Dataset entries
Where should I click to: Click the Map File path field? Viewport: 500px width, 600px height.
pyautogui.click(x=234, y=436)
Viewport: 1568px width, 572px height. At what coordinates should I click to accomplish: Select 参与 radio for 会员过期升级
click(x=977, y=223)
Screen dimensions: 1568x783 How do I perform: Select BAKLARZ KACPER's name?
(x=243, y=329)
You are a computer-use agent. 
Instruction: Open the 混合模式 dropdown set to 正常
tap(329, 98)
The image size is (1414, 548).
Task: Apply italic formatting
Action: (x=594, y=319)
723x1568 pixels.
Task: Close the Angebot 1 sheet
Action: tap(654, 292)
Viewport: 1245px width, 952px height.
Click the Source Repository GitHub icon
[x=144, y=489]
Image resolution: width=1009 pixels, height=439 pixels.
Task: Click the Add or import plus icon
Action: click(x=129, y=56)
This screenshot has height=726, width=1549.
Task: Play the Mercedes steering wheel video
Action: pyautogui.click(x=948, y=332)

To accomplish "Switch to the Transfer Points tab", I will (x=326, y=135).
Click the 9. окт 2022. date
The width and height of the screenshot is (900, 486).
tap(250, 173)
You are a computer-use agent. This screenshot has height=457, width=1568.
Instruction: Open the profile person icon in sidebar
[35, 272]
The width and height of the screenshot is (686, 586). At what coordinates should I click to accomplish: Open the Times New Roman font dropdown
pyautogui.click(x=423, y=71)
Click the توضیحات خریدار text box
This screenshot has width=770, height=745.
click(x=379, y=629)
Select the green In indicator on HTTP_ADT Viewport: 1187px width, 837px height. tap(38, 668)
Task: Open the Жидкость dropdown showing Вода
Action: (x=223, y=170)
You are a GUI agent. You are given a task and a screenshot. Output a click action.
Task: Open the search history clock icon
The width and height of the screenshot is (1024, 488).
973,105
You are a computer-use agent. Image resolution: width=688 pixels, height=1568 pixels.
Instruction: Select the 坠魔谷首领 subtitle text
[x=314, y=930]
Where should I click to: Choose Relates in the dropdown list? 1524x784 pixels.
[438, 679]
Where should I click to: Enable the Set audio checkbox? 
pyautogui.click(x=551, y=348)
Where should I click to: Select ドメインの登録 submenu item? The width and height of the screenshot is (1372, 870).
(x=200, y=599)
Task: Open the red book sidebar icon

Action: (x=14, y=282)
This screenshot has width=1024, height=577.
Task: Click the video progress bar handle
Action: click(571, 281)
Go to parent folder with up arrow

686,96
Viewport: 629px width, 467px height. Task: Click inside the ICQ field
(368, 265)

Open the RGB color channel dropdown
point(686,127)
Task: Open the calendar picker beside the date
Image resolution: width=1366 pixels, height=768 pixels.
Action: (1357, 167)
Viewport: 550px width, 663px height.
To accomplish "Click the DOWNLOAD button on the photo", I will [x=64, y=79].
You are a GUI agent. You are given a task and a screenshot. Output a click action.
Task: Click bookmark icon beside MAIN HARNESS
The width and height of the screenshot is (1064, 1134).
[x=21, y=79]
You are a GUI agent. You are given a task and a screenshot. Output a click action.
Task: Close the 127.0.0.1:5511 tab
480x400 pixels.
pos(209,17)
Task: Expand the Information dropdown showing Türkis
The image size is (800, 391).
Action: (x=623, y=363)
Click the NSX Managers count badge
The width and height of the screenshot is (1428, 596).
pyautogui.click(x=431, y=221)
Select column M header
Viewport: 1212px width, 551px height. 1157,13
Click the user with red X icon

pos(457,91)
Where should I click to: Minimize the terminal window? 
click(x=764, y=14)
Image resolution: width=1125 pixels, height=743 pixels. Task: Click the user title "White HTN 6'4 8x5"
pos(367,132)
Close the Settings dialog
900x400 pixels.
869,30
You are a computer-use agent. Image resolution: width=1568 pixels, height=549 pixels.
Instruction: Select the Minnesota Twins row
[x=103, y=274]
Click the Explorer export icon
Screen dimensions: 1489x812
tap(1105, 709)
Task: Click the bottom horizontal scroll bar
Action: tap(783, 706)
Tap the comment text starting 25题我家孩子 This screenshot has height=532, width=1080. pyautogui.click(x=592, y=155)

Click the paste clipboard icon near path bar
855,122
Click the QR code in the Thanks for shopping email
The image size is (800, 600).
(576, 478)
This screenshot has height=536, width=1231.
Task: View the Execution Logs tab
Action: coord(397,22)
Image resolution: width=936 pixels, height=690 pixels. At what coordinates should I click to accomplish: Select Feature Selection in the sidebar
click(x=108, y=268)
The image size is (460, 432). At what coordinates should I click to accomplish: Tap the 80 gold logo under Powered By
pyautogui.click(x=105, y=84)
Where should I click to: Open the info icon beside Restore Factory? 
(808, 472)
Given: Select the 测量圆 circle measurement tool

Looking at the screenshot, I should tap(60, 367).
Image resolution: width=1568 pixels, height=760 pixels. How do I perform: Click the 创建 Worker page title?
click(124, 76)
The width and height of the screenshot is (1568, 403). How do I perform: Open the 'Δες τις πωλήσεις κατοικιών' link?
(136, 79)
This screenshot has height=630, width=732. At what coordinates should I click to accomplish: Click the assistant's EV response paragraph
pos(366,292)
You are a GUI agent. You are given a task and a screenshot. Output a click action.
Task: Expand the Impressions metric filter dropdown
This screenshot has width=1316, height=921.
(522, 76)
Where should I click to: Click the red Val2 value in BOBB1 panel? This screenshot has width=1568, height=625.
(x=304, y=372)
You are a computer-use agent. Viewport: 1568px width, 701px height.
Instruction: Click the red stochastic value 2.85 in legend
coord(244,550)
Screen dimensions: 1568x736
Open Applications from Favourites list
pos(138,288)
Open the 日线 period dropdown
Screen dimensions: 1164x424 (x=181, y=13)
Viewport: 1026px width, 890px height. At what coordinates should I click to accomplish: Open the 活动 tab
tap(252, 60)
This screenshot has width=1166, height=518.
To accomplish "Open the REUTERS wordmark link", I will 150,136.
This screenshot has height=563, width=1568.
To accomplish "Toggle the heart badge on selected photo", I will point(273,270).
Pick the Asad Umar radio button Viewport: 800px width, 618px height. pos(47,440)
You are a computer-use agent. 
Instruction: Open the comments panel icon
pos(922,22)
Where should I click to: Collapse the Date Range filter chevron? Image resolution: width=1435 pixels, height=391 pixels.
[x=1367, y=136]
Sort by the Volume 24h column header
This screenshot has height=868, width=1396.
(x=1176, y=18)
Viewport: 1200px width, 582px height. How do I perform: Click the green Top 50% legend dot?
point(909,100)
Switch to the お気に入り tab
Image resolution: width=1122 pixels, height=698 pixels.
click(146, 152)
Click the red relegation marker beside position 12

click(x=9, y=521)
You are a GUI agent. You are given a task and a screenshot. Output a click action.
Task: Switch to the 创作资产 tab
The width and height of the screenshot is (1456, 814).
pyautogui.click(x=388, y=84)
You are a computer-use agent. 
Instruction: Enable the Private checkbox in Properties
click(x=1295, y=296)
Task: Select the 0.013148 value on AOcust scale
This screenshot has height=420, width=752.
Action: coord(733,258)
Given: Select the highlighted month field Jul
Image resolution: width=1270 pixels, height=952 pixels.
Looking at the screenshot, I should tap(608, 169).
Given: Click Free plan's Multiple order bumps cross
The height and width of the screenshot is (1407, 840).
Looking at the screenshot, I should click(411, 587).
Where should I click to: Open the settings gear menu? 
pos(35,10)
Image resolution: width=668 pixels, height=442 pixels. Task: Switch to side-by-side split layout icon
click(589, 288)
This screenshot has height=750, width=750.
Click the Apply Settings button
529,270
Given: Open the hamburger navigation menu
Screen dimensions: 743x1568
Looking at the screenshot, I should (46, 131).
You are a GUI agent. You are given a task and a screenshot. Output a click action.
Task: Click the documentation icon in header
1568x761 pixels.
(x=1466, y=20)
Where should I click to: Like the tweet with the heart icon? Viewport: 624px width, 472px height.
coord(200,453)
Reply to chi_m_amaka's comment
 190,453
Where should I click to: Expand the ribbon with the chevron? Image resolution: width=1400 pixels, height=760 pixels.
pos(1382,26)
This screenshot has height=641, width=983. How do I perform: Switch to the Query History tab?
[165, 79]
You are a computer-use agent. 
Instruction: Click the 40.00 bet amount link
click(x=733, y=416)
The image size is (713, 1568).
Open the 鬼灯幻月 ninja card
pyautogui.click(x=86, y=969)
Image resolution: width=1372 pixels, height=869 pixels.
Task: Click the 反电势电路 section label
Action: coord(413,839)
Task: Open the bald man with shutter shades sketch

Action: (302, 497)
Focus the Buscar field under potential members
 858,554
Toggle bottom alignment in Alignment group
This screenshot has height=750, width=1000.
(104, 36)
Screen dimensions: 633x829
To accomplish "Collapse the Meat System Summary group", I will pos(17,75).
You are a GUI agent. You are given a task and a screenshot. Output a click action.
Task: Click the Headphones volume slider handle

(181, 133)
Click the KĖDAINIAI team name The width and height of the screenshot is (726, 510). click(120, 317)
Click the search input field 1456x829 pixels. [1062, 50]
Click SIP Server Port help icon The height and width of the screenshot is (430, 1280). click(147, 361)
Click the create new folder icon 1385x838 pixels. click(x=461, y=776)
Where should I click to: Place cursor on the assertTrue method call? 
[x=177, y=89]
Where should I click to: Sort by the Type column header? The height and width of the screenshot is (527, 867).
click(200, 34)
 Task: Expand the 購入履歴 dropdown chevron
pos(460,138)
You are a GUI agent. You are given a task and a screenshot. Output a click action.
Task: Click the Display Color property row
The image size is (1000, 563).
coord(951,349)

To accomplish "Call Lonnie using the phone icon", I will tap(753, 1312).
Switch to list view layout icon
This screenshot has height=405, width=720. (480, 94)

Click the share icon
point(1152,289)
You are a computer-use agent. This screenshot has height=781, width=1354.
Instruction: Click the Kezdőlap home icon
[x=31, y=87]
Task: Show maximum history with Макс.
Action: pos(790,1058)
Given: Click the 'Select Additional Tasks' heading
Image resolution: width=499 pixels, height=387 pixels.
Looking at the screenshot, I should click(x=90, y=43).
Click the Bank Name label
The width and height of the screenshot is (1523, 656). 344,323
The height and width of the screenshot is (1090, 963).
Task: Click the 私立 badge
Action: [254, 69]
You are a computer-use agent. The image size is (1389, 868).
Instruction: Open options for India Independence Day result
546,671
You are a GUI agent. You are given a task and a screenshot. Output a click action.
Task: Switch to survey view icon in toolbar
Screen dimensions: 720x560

What to work on:
Copy the lines above exactly. Start with the line containing "Instruction: Open the 混合模式 dropdown set to 正常", end with the line containing "Viewport: 1245px width, 952px height.", and include both.

Reply to the exercise:
Instruction: Open the 混合模式 dropdown set to 正常
tap(329, 98)
The image size is (1414, 548).
Task: Apply italic formatting
Action: (x=594, y=319)
723x1568 pixels.
Task: Close the Angebot 1 sheet
Action: tap(654, 292)
Viewport: 1245px width, 952px height.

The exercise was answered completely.